# Scratches on ceramic back



## smittythepig

Just wondering if anyone else has managed to scratch the back of their Apple Watch at all. Was surprised to see a very clear, small scratch on the back of mine. Looked at it using a loupe and it's definitely not just material deposited onto the back of the watch. I can see the light shine in the gouge. Thought it would be more durable. I had heard of others scratching the back with the DLC-coated Milanese bracelet but I don't have that. As I understand it, the ceramic is zirconia dioxide and probably 8.5 or so on the Mohs scale, so it's not completely impervious to scratches.
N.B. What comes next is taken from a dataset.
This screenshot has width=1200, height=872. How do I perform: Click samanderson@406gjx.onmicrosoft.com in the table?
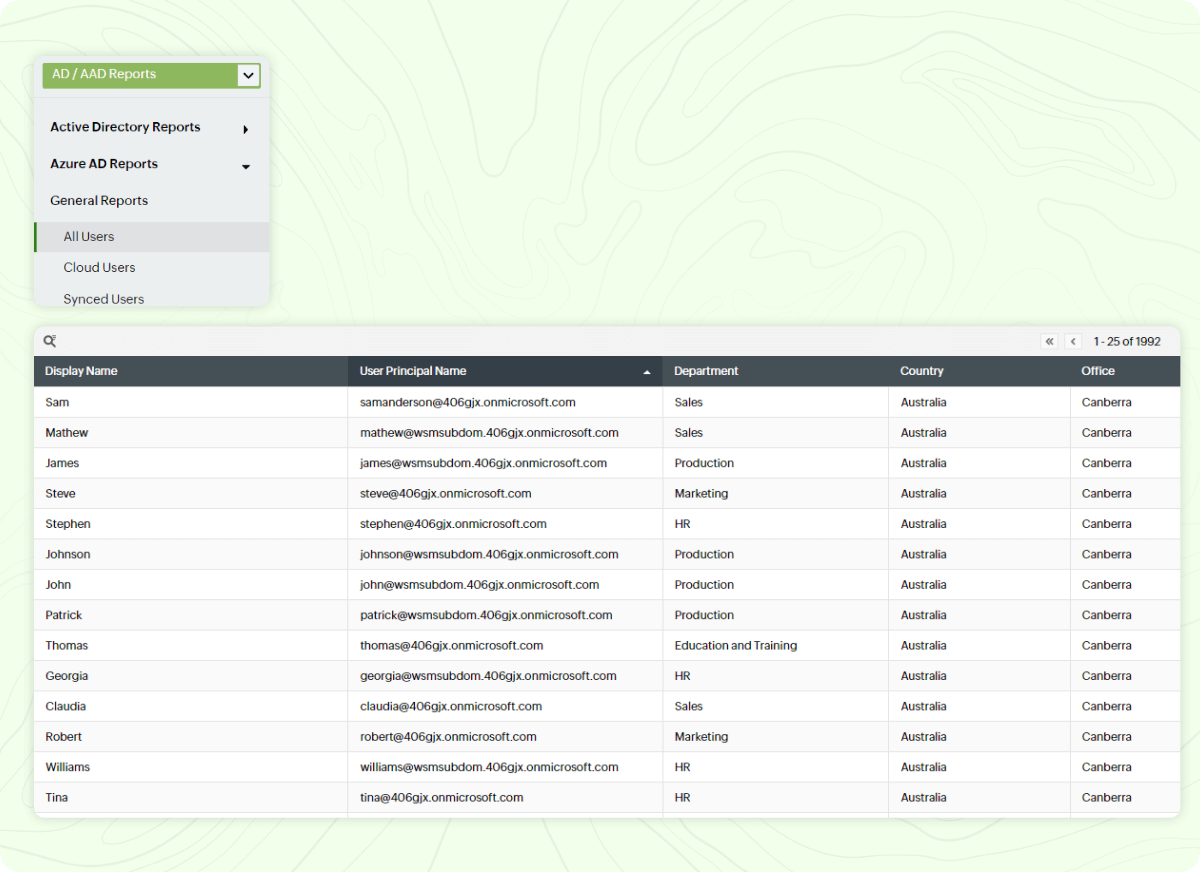[x=468, y=402]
Just wondering if anyone else has managed to do so.

Thanks.


----------



## arogle1stus

One of the more than numerous reasons why I'll never buy an Apple watch.
Tho my family seems taken with Smart Watches. Wife. Fit Bit. Son and DIL.
Garmins 720x and Fenix 2. Daughter. Apple. Another son residing in Finland.
Suunto. Ceramic, Resin, 318 Stl stl I simply dont like em.
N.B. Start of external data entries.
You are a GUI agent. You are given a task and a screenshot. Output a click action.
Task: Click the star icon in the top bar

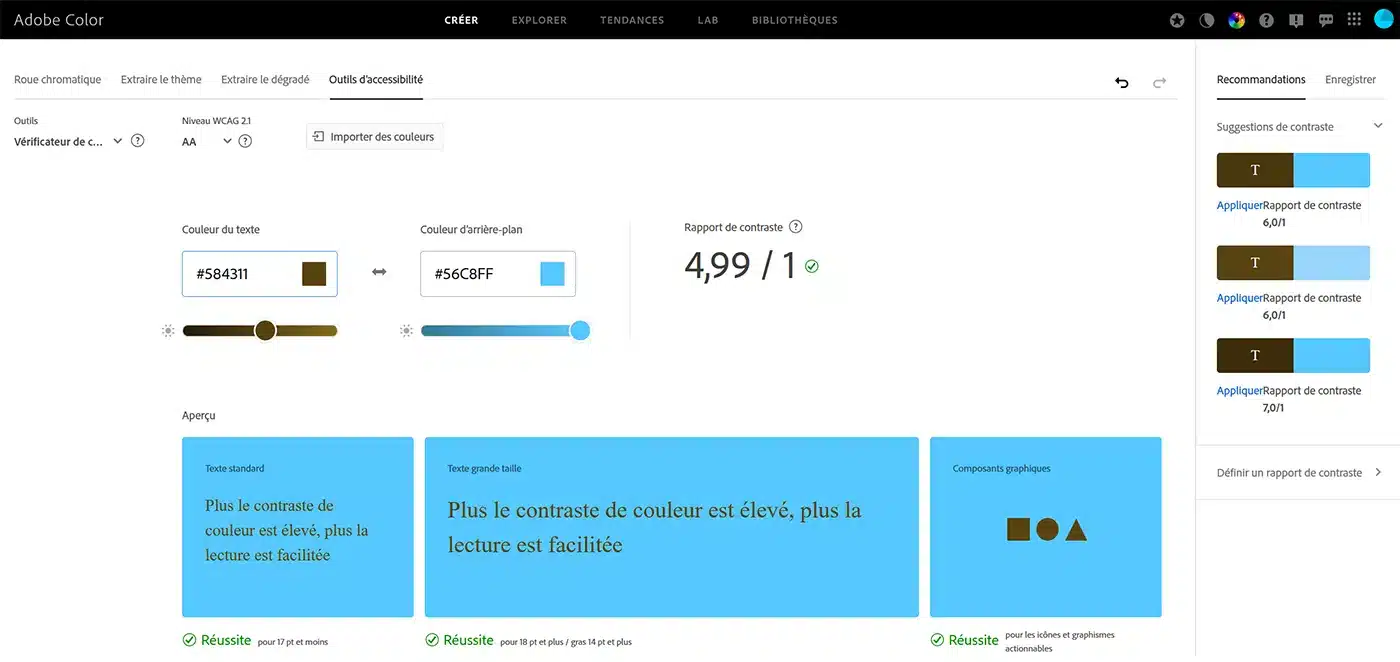[x=1176, y=19]
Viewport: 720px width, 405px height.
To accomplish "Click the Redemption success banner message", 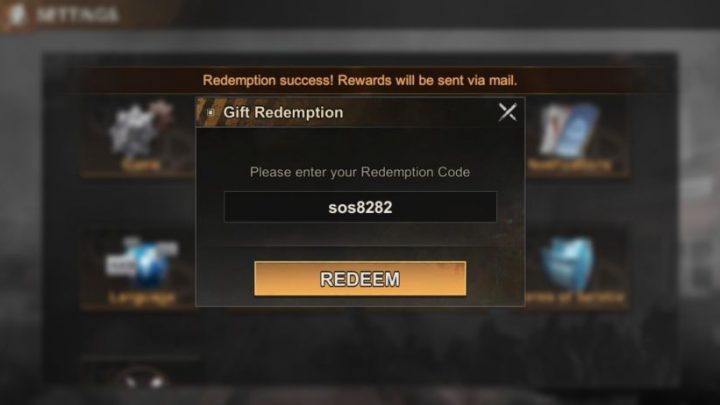I will [x=360, y=80].
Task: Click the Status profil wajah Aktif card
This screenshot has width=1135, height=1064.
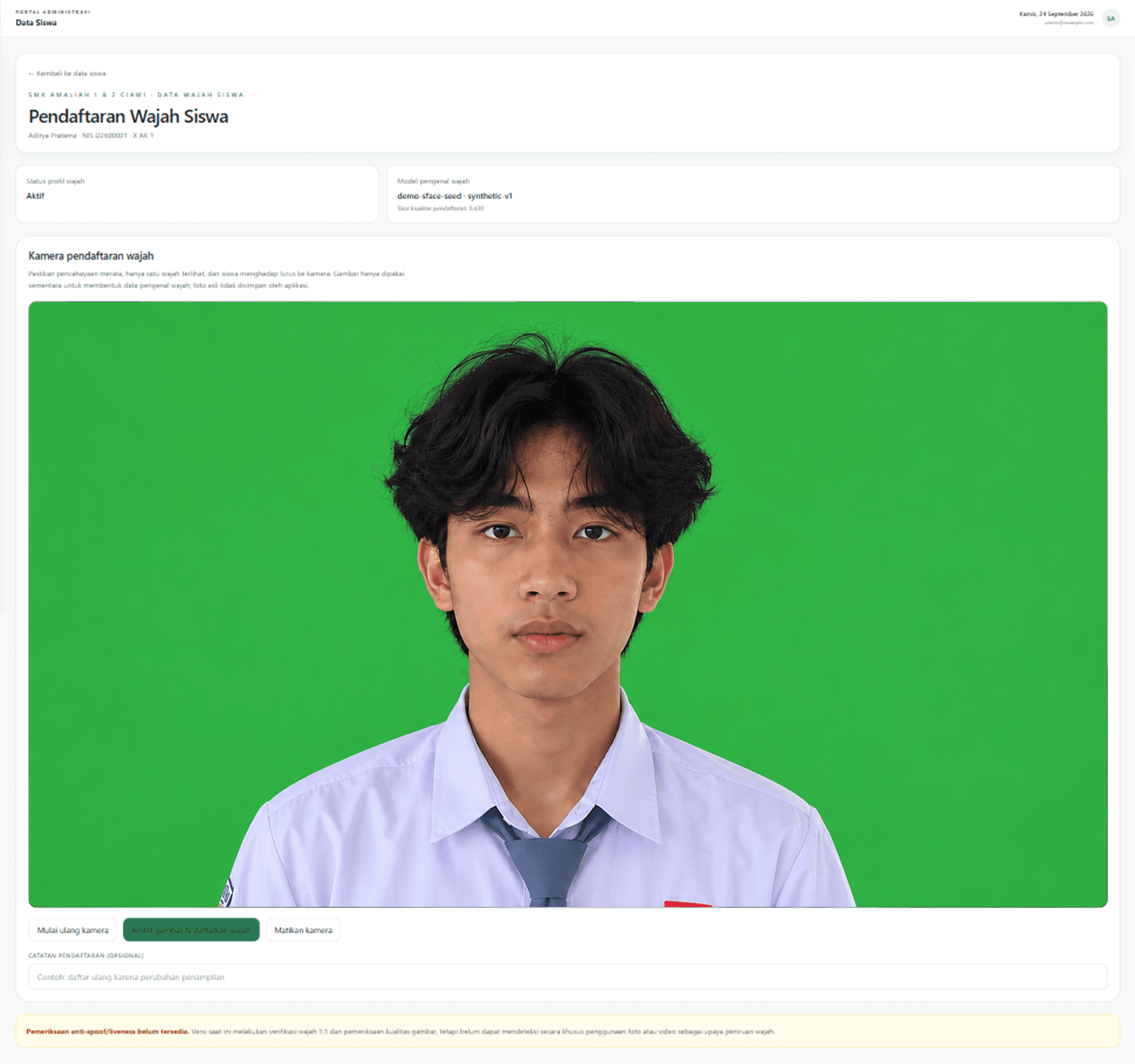Action: coord(197,194)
Gimme Seiko everytime. Has Pallet fork. Mainspringm Balance staff. The items
that make up a real watch (know I'll be hammered for these detractions)

X Traindriver Art


----------



## smittythepig

i like it all. mechanicals and smart watches, and all materials, whether it be steel or ceramic


----------



## heb

I similarly have scratch/rub marks on my Rado Sintra bracelet; and only after a week of wear! Of course, ceramic will resist scratches better than metal, but it is NOT impervious to them.

heb


----------



## smittythepig

Interesting, that stinks. And they're definitely scratches in the ceramic that won't clean off? Makes sense really. I think what's frustrating is so much marketing material uses words that suggest ceramic is completely 'impervious to scratches' and things like that. And most people I've asked suggest they don't see a single mark. But I'm always willing to bet if they looked closely enough they'd see some small ones. Anyway, thanks!



heb said:


> I similarly have scratch/rub marks on my Rado Sintra bracelet; and only after a week of wear! Of course, ceramic will resist scratches better than metal, but it is NOT impervious to them.
> 
> heb


----------



## ronalddheld

I assume they are not chips?


----------



## heb

ronalddheld said:


> I assume they are not chips?


Correct.


----------



## Southtown57

Thought ceramic wasn't supposed to scratch easily? What do you think rubbed it to cause that?


----------



## smittythepig

In my case, of course I don't know exactly. But what's most frustrating is that I left my watch at a relative's house and couldn't get it for a week or two. They said they kept it in a safe spot, and I honestly don't know if the scratches were there before or not. So I'll never know if it happened while I had or they did. For example if they kept it in a drawer with an emory board it could have gotten scratched that way. Or something could have found it's way between my wrist and the back - like a tiny piece of quartz dust or something - or when I put in on the charger (though I always wiped both the watch and charger clean before charging). Who knows. I'd probably be more ok with it if I knew it happened on my watch. Theoretically anything that is stronger than this type of ceramic could scratch it. Even sapphire can get scratched, as can the DLC-coated Apple Watches. It just doesn't happen nearly as often. I may go to the Apple Store and see if I can see any scratches on the back of the display watches. Would be interested to see. I've definitely discovered over the years that nothing seems impervious to damage even if you try and take very good care of it. If you look hard enough, you'll find something. This should be perfectly fine and normal, but I'm very OCD


----------



## heb

Southtown57 said:


> Thought ceramic wasn't supposed to scratch easily? What do you think rubbed it to cause that?


Just good old fashion "desk rub". Before retirement, I worked a desk job and historically that played heck with all my metal bracelets; the clasp and the section on the outside of my wrist. We've come a long way from prehistoric times -- from knuckle dragging to wrist dragging.

And no, the surface of my desk is not made of crushed diamonds. I have to be fair though, the marks on my ceramic bracelet are not very noticeable like they would be on metal. Also, the links on the Sintra bracelet have a complex topography with a slight peak right in the center; just begging to be marred. I was surprised too at those rubs, I figured it would take a lot longer than just a week of wear to put them there. Anyway, I was not too upset with them, just "character marks" to me. But the bottom line is: scratch proof ceramic -- nonsense.

heb


----------



## BarracksSi

Might've been dragged across something with just the right dust (or "wrong" dust?).

Mine has no visible scratches after almost two years.


----------



## Fer Guzman

I have a white ceramic, I've worn it every day, no scratches.


----------